:: WORK TASK ::
Each line below must be written out exactly as shown.

:: RECORDS ::
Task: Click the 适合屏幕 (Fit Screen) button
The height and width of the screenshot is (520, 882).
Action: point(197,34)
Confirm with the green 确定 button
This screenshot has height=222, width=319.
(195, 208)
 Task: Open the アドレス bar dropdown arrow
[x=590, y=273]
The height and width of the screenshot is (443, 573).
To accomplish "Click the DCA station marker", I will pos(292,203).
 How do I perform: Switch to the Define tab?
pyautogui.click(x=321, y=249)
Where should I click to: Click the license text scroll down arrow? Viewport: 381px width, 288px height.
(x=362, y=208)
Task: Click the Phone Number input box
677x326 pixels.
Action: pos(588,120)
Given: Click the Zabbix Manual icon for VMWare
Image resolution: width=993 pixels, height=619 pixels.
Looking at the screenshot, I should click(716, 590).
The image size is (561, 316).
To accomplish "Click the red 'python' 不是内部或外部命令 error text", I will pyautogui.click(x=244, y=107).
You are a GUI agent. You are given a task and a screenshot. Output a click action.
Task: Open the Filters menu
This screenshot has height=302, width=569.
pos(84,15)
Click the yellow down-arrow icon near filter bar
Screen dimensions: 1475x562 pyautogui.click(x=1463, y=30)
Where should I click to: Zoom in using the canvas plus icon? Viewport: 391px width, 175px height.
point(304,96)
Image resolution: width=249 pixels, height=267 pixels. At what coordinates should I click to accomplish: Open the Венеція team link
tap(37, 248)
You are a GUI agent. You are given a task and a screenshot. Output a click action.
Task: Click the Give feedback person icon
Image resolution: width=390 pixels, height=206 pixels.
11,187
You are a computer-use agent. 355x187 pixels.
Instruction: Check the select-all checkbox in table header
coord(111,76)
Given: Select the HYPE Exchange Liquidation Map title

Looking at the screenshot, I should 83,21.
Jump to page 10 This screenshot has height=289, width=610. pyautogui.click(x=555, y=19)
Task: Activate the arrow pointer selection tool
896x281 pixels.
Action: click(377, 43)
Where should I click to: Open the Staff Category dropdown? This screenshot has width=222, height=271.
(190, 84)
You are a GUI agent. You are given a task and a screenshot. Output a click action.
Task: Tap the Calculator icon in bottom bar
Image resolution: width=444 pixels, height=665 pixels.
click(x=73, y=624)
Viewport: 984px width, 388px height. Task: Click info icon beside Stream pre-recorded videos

:: ANSWER BELOW ::
Task: Click the 适合屏幕 (Fit Screen) button
The height and width of the screenshot is (520, 882).
Action: point(197,34)
Confirm with the green 确定 button
This screenshot has height=222, width=319.
(195, 208)
 Task: Open the アドレス bar dropdown arrow
[x=590, y=273]
The height and width of the screenshot is (443, 573).
To accomplish "Click the DCA station marker", I will pos(292,203).
 How do I perform: Switch to the Define tab?
pyautogui.click(x=321, y=249)
Where should I click to: Click the license text scroll down arrow? Viewport: 381px width, 288px height.
(x=362, y=208)
Task: Click the Phone Number input box
677x326 pixels.
Action: pos(588,120)
Given: Click the Zabbix Manual icon for VMWare
Image resolution: width=993 pixels, height=619 pixels.
Looking at the screenshot, I should click(716, 590).
The image size is (561, 316).
To accomplish "Click the red 'python' 不是内部或外部命令 error text", I will pyautogui.click(x=244, y=107).
You are a GUI agent. You are given a task and a screenshot. Output a click action.
Task: Open the Filters menu
This screenshot has height=302, width=569.
pos(84,15)
Click the yellow down-arrow icon near filter bar
Screen dimensions: 1475x562 pyautogui.click(x=1463, y=30)
Where should I click to: Zoom in using the canvas plus icon? Viewport: 391px width, 175px height.
point(304,96)
Image resolution: width=249 pixels, height=267 pixels. At what coordinates should I click to accomplish: Open the Венеція team link
tap(37, 248)
You are a GUI agent. You are given a task and a screenshot. Output a click action.
Task: Click the Give feedback person icon
Image resolution: width=390 pixels, height=206 pixels.
11,187
You are a computer-use agent. 355x187 pixels.
Instruction: Check the select-all checkbox in table header
coord(111,76)
Given: Select the HYPE Exchange Liquidation Map title

Looking at the screenshot, I should 83,21.
Jump to page 10 This screenshot has height=289, width=610. pyautogui.click(x=555, y=19)
Task: Activate the arrow pointer selection tool
896x281 pixels.
Action: click(377, 43)
Where should I click to: Open the Staff Category dropdown? This screenshot has width=222, height=271.
(190, 84)
You are a GUI agent. You are given a task and a screenshot. Output a click action.
Task: Tap the Calculator icon in bottom bar
Image resolution: width=444 pixels, height=665 pixels.
click(x=73, y=624)
Viewport: 984px width, 388px height. Task: Click info icon beside Stream pre-recorded videos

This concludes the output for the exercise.